Memorial Gardens was closed to the public on March 7 and 8 while engineers traced the source of cracks that had developed in the drywall in bulkheads located under the roof structure over the arena’s upper level suites.
In a city-issued statement, John Severino, an engineer with the city’s infrastructure and operations department, said “a structural engineering firm had been engaged to evaluate the source of the cracking out of an abundance of caution.”
Following the inspection, the city said the cracks were non-structural.
“The drywall installation did not account for the normal movement (flexing) of the structural braces piercing the drywall when the braces are under load,” the city said in an updated statement.
“The structural engineer also visually reviewed other areas within the arena and found no evidence of structural distress and concluded that the facility is safe for public occupancy.”
With spring still weeks away, the city decided to remove snow and ice from the roof to reduce the loading on the roof structure.
“As a precaution, since there is more winter to come, we have decided to remove some snow from the roof,” said Coun.

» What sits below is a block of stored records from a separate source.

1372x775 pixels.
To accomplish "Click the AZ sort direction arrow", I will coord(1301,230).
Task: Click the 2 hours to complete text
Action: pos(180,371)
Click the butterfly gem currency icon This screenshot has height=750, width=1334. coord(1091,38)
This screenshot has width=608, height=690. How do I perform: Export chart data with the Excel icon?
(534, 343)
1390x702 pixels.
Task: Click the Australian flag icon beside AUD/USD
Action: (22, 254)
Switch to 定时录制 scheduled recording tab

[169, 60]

Chris Mayne, chair of the city’s engineering, environmental services and works committee, said.
“This precaution will also improve drainage from the roof as we enter spring.”
The city planned to reopen the facility on March 9.
Built in 1955, Memorial Gardens has undergone extensive renovations over the last half-dozen years to promote the facility as a multi-purpose events venue.
The arena underwent $16.2 million in renovations in 2013, including a new video board, private suites, media centre upgrades, improved and expanded seating, and a licensed lounge.
Another $1 million was earmarked in 2015 for electrical upgrades, new audiovisual enhancements, parking lot improvements, speaker and spotlight supports, removable seating, and ceiling-to-floor drapery and curtains.
Last March, those renovations paid off after the city was tapped to host the Ford World Women’s Curling Championship, which brought thousands of visitors to the city and was broadcast to a global audience.
The event generated an estimated $7.3 million in visitor dollars for city coffers.
Building on that success, the city secured a second major curling event – a Pinty’s Grand Slam of Curling event – slated for October, 2019.
Last fall, city council supported a proposal to start planning for a new facility, which is expected to be operational by 2020.